WRITTEN EXERCISE
Lay out the lines of the listing from the line containing "This screenshot has width=1920, height=1080." to the line containing "pyautogui.click(x=454, y=307)", both included, as a JSON list of strings with one string per line and blank lines omitted. Include no other lines.

Collection listing
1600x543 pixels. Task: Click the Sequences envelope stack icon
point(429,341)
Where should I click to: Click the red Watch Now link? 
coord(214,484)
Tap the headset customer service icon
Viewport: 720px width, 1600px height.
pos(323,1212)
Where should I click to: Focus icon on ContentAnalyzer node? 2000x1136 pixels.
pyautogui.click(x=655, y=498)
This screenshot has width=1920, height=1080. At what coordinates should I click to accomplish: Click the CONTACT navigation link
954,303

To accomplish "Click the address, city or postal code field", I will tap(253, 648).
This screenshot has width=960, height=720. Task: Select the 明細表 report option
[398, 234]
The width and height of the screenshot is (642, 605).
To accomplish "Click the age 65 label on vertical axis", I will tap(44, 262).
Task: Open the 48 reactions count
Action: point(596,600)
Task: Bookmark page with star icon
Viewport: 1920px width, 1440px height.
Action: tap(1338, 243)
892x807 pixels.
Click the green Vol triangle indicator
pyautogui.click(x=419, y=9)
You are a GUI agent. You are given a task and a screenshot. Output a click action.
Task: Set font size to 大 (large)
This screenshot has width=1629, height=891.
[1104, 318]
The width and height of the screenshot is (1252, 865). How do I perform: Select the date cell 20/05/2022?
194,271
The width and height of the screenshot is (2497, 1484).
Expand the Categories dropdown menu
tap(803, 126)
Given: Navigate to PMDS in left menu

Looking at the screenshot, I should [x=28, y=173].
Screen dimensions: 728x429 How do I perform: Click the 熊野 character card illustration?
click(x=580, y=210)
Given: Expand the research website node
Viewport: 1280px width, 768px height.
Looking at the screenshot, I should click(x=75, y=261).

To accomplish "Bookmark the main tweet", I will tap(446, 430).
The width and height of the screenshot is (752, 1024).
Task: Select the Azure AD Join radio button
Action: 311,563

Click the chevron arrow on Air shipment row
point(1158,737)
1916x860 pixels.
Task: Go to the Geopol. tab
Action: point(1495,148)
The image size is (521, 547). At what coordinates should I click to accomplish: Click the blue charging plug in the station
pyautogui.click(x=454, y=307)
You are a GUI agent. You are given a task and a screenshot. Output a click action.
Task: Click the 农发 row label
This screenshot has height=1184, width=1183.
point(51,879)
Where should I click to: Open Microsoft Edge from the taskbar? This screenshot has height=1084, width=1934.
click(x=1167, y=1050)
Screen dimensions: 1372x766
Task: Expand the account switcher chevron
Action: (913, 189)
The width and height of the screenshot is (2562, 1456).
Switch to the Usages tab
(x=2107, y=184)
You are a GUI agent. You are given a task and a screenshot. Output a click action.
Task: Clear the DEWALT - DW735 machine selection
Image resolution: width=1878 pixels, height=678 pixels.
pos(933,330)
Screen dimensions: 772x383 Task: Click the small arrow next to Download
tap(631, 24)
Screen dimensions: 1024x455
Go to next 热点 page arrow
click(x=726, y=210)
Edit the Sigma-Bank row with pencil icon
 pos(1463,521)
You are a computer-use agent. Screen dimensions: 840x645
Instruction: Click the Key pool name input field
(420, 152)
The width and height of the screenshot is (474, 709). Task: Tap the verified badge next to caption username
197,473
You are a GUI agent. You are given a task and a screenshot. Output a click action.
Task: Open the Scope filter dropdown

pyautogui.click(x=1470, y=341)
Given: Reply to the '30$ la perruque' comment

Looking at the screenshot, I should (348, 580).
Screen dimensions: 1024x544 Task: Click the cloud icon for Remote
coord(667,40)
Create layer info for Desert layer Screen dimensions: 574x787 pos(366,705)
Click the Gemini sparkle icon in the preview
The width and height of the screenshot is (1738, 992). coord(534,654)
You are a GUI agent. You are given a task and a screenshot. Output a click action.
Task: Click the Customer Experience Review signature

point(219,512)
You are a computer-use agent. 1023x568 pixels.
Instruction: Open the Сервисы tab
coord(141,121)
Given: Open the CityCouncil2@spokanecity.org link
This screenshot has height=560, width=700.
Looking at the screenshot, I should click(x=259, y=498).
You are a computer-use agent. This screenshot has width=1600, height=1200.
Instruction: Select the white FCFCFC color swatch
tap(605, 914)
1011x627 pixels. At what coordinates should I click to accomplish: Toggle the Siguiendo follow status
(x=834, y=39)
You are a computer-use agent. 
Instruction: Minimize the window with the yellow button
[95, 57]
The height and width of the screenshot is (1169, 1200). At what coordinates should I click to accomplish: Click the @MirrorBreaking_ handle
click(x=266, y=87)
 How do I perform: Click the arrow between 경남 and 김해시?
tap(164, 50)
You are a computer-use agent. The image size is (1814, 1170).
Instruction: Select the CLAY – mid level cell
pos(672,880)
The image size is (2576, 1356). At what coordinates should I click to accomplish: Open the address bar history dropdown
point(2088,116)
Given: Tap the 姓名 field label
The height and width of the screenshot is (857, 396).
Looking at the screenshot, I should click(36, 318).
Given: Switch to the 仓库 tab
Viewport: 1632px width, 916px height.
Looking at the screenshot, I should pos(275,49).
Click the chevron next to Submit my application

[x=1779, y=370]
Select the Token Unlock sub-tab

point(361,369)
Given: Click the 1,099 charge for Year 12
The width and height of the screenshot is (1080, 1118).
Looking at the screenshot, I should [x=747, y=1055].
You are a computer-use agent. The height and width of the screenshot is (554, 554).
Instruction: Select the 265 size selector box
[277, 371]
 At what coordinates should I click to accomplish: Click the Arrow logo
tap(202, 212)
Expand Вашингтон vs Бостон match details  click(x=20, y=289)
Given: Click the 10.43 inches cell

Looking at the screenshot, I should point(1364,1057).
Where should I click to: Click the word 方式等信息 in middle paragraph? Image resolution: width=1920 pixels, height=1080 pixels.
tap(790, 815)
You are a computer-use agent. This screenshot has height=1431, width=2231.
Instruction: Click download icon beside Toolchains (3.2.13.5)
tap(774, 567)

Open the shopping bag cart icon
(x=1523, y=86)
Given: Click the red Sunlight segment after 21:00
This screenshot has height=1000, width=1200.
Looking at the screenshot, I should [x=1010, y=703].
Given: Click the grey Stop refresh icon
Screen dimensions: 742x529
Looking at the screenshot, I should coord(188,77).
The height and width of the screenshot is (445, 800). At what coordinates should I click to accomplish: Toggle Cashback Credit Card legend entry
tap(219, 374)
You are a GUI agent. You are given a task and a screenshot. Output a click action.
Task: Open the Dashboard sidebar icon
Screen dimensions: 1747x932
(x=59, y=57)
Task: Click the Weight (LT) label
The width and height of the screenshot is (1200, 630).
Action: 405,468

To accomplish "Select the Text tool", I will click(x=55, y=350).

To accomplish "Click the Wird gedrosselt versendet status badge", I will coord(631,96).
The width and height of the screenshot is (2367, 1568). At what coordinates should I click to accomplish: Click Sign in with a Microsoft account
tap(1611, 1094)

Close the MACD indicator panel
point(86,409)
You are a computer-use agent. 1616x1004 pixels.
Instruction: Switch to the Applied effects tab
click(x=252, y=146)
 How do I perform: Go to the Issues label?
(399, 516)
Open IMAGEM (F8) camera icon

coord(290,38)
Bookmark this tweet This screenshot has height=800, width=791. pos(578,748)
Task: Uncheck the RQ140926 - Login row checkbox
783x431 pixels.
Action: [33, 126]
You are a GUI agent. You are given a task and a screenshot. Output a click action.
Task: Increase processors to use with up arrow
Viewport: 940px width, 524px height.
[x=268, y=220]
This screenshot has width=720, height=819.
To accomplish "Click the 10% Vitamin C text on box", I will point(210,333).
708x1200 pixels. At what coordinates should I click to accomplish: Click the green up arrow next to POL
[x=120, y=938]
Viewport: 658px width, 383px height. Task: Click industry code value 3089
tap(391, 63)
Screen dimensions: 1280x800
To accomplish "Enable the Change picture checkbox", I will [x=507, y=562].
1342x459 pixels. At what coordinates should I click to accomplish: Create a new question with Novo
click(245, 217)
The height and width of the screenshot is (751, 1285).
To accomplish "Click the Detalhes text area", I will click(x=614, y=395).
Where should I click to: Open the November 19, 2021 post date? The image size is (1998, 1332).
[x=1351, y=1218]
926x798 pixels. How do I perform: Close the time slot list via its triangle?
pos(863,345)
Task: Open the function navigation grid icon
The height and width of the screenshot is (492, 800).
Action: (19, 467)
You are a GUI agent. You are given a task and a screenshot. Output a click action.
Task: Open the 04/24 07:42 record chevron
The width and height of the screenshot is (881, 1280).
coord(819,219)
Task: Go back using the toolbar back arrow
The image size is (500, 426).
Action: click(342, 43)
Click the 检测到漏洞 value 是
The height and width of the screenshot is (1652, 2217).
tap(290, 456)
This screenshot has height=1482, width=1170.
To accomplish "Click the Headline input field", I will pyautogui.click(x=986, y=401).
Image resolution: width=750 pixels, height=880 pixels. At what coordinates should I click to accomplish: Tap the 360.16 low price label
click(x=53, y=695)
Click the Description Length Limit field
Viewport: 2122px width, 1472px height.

RESULT OF THE TASK
[
  "This screenshot has width=1920, height=1080. At what coordinates should I click to accomplish: Click the CONTACT navigation link",
  "954,303",
  "To accomplish \"Click the address, city or postal code field\", I will tap(253, 648).",
  "This screenshot has width=960, height=720. Task: Select the 明細表 report option",
  "[398, 234]",
  "The width and height of the screenshot is (642, 605).",
  "To accomplish \"Click the age 65 label on vertical axis\", I will tap(44, 262).",
  "Task: Open the 48 reactions count",
  "Action: point(596,600)",
  "Task: Bookmark page with star icon",
  "Viewport: 1920px width, 1440px height.",
  "Action: tap(1338, 243)",
  "892x807 pixels.",
  "Click the green Vol triangle indicator",
  "pyautogui.click(x=419, y=9)",
  "You are a GUI agent. You are given a task and a screenshot. Output a click action.",
  "Task: Set font size to 大 (large)",
  "This screenshot has width=1629, height=891.",
  "[1104, 318]",
  "The width and height of the screenshot is (1252, 865). How do I perform: Select the date cell 20/05/2022?",
  "194,271",
  "The width and height of the screenshot is (2497, 1484).",
  "Expand the Categories dropdown menu",
  "tap(803, 126)",
  "Given: Navigate to PMDS in left menu",
  "Looking at the screenshot, I should [x=28, y=173].",
  "Screen dimensions: 728x429 How do I perform: Click the 熊野 character card illustration?",
  "click(x=580, y=210)",
  "Given: Expand the research website node",
  "Viewport: 1280px width, 768px height.",
  "Looking at the screenshot, I should click(x=75, y=261).",
  "To accomplish \"Bookmark the main tweet\", I will tap(446, 430).",
  "The width and height of the screenshot is (752, 1024).",
  "Task: Select the Azure AD Join radio button",
  "Action: 311,563",
  "Click the chevron arrow on Air shipment row",
  "point(1158,737)",
  "1916x860 pixels.",
  "Task: Go to the Geopol. tab",
  "Action: point(1495,148)",
  "The image size is (521, 547). At what coordinates should I click to accomplish: Click the blue charging plug in the station",
  "pyautogui.click(x=454, y=307)"
]